• _AUFGABEN_
(1) Beantworten Sie anhand des Textes über das Forschungsprojekt zu biblischen Paratexten die folgenden Fragen.
(a) Auf wie viele Jahre ist das Projekt angelegt?
(b) Wer finanziert das Projekt?
(c) Welche Disziplin wird in der Frage an Herrn Wallraff als traditionsreich bezeichnet?
(2) Erklären Sie mit der Begründung aus dem Text über das Forschungsprojekt zu biblischen Paratexten, warum es in der Frage an Herrn Wallraff als erstaunlich gilt, dass sein Projekt unerschlossenes Gebiet betritt.

• _EXTRAHIERTER TEXT_
Vor einem Jahr begann Wallraffs Team ein auf fünf Jahre angelegtes und vom Europäischen Forschungsrat finanziertes Projekt, das die Geschichte der biblischen Paratexte aufarbeiten wird. Dazu gehören tradierte Vorreden, Überschriften, Evangelistenbiografien – und manchmal auch einzelne Kommentare eines Mönchs, der in der Schreibstube eines Klosters eine Anmerkung zu einer Bibelstelle hinterlassen hat. Die Erforschung der Paratexte werde die Rezeption der Bibel nicht auf den Kopf stellen, sagt Wallraff. Aber ein Verständnis dafür schaffen, wie und wofür die Bibel benutzt wurde und benutzt werden sollte.

Herr Wallraff, mit Ihrem Forschungsprojekt zu biblischen Paratexten betreten Sie unerschlossenes Gebiet. Ist das nicht erstaunlich bei einer traditionsreichen Disziplin wie der Bibelwissenschaft?

• _GESPEICHERTE DATENSÄTZE_
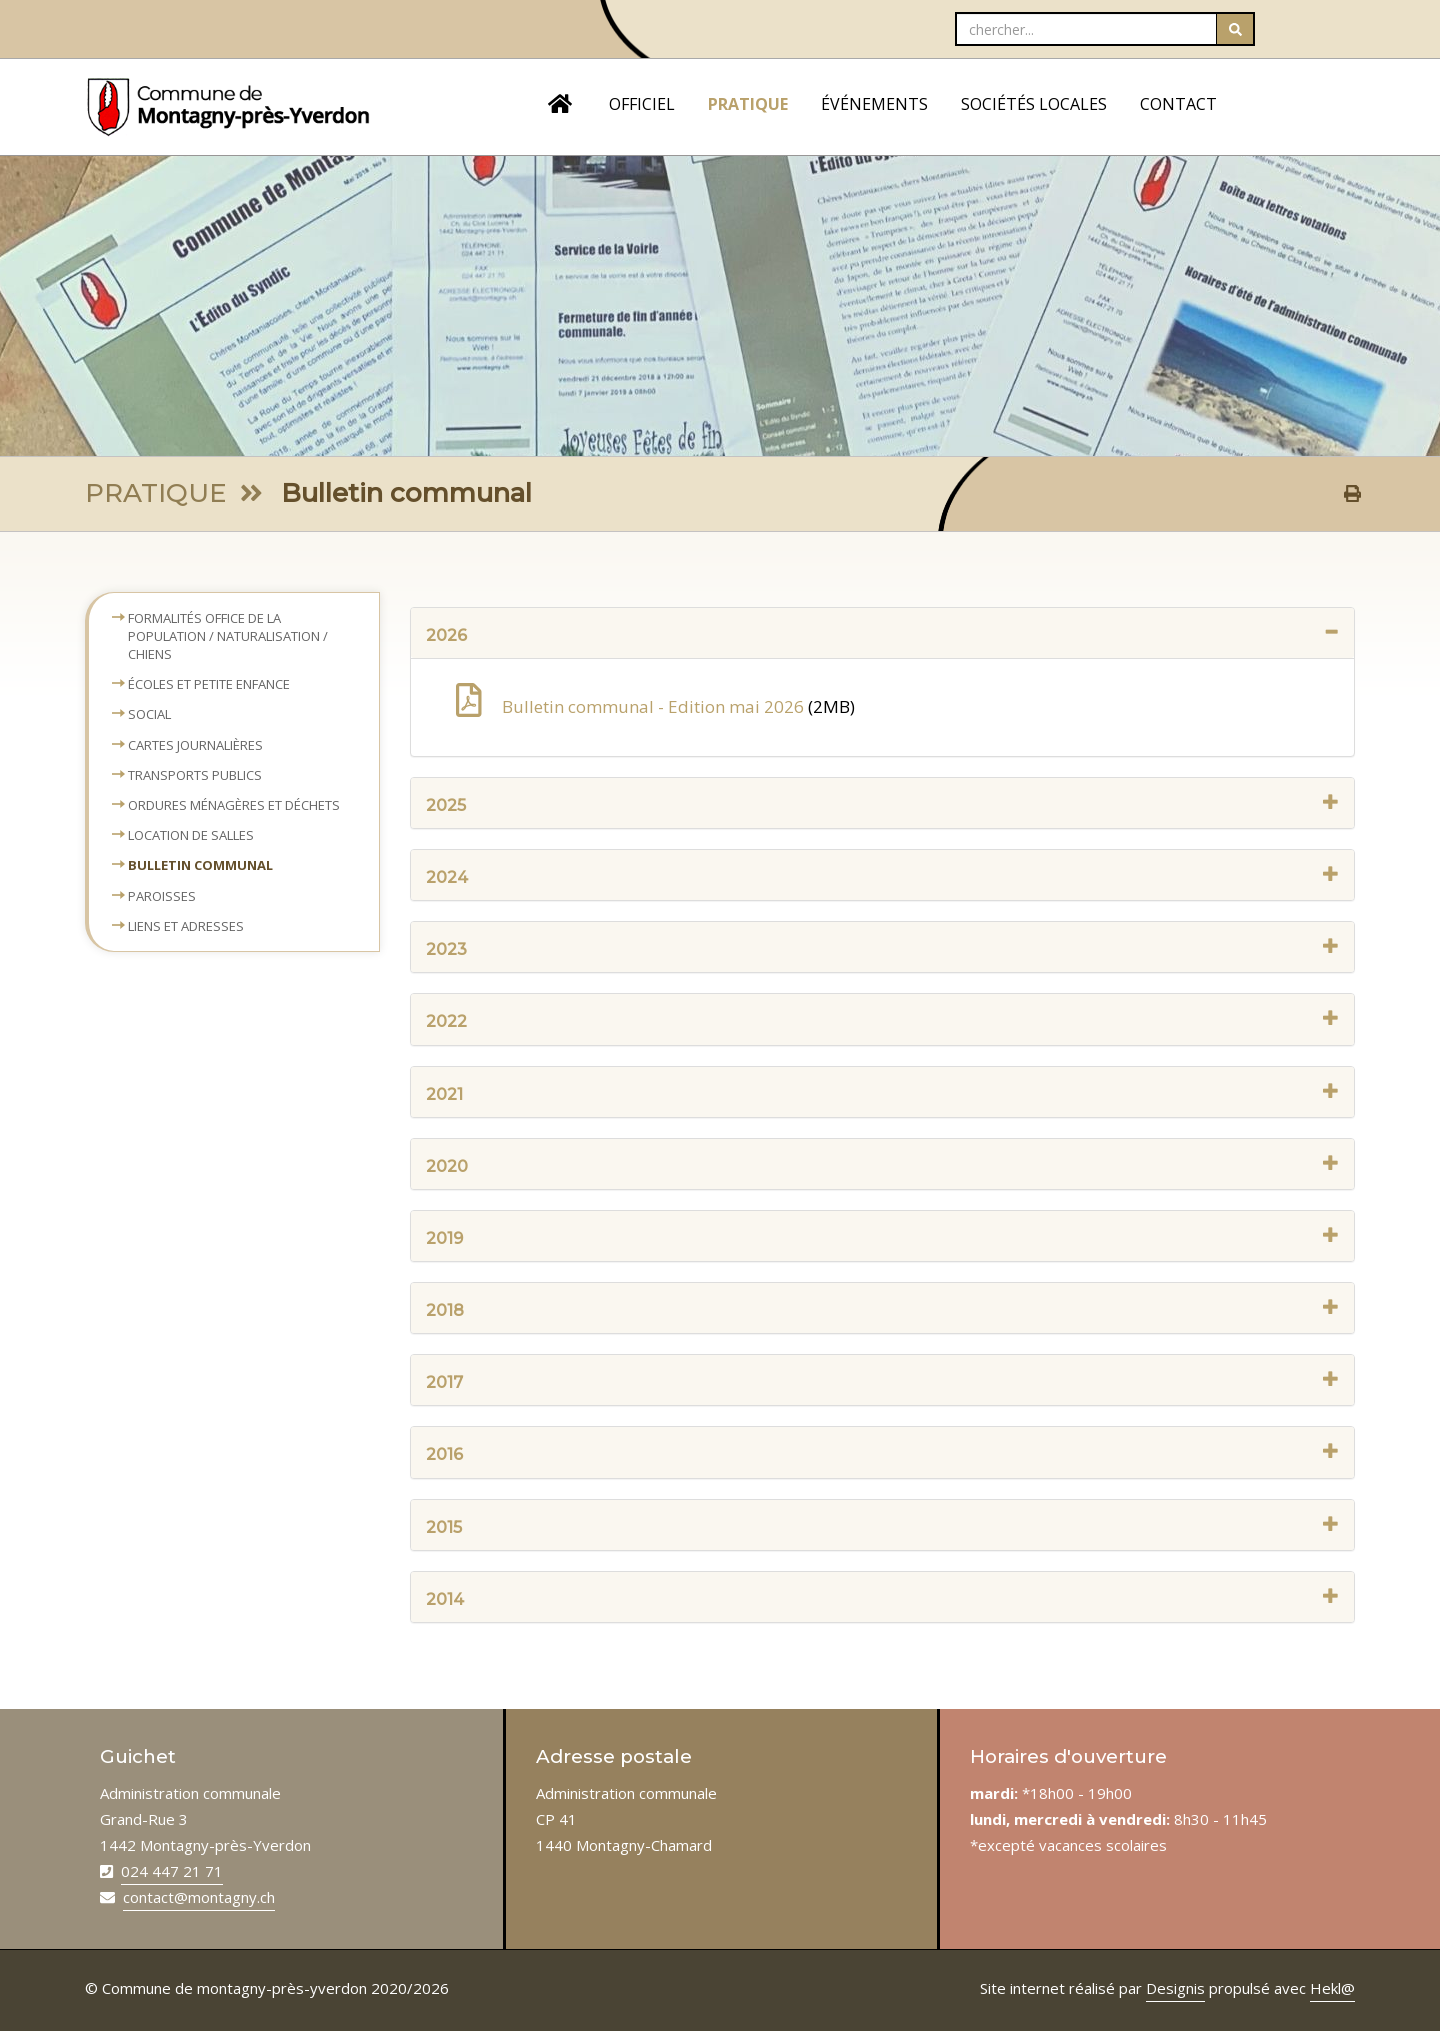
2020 (882, 1165)
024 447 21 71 (172, 1871)
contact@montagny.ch (199, 1897)
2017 (882, 1381)
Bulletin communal (200, 865)
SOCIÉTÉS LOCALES (1034, 104)
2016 (882, 1453)
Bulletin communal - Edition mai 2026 (632, 706)
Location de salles (191, 835)
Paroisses (162, 896)
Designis (1175, 1988)
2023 (882, 948)
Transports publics (195, 775)
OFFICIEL (642, 104)
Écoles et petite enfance (209, 684)
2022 (882, 1020)
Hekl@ (1332, 1988)
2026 (882, 634)
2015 (882, 1526)
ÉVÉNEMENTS (874, 104)
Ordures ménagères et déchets (234, 805)
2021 (882, 1093)
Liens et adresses (186, 926)
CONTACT (1178, 104)
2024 (882, 876)
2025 (882, 804)
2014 (882, 1598)
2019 (882, 1237)
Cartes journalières (195, 745)
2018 (882, 1309)
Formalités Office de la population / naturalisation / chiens (228, 636)
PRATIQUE (748, 104)
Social (149, 714)
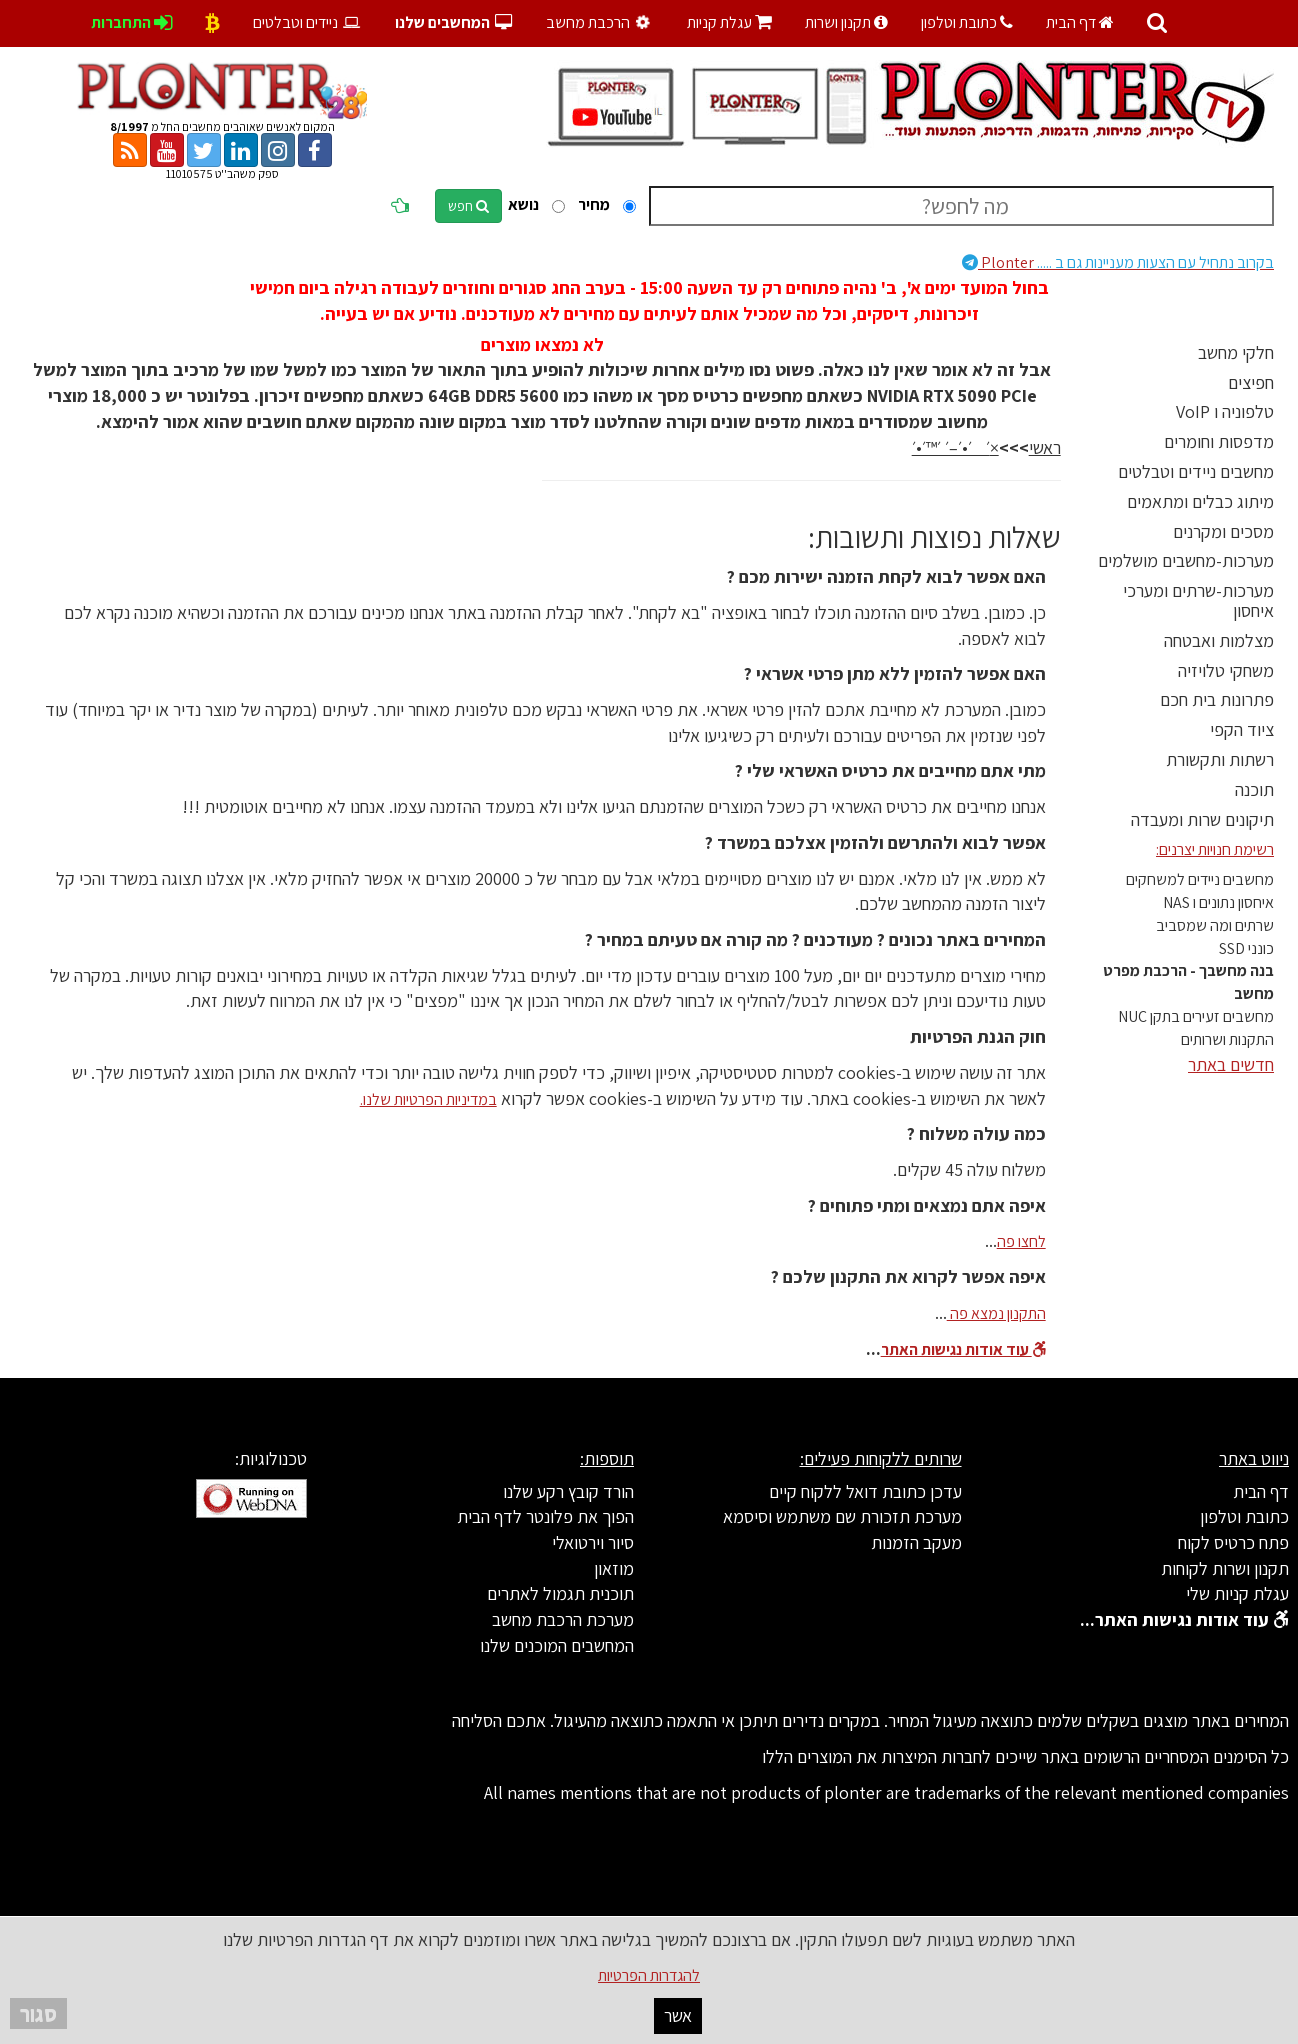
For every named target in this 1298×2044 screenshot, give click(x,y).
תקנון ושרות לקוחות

• _LÖSUNGEN_
(1)
(a) Auf fünf Jahre.
(b) Der Europäische Forschungsrat.
(c) Die Bibelwissenschaft.

(2) Es gilt als erstaunlich, weil die Bibelwissenschaft eine traditionsreiche Disziplin ist. Gerade in einem so alten Fach würde man kein unerschlossenes Gebiet erwarten, wie es die Erforschung der biblischen Paratexte darstellt.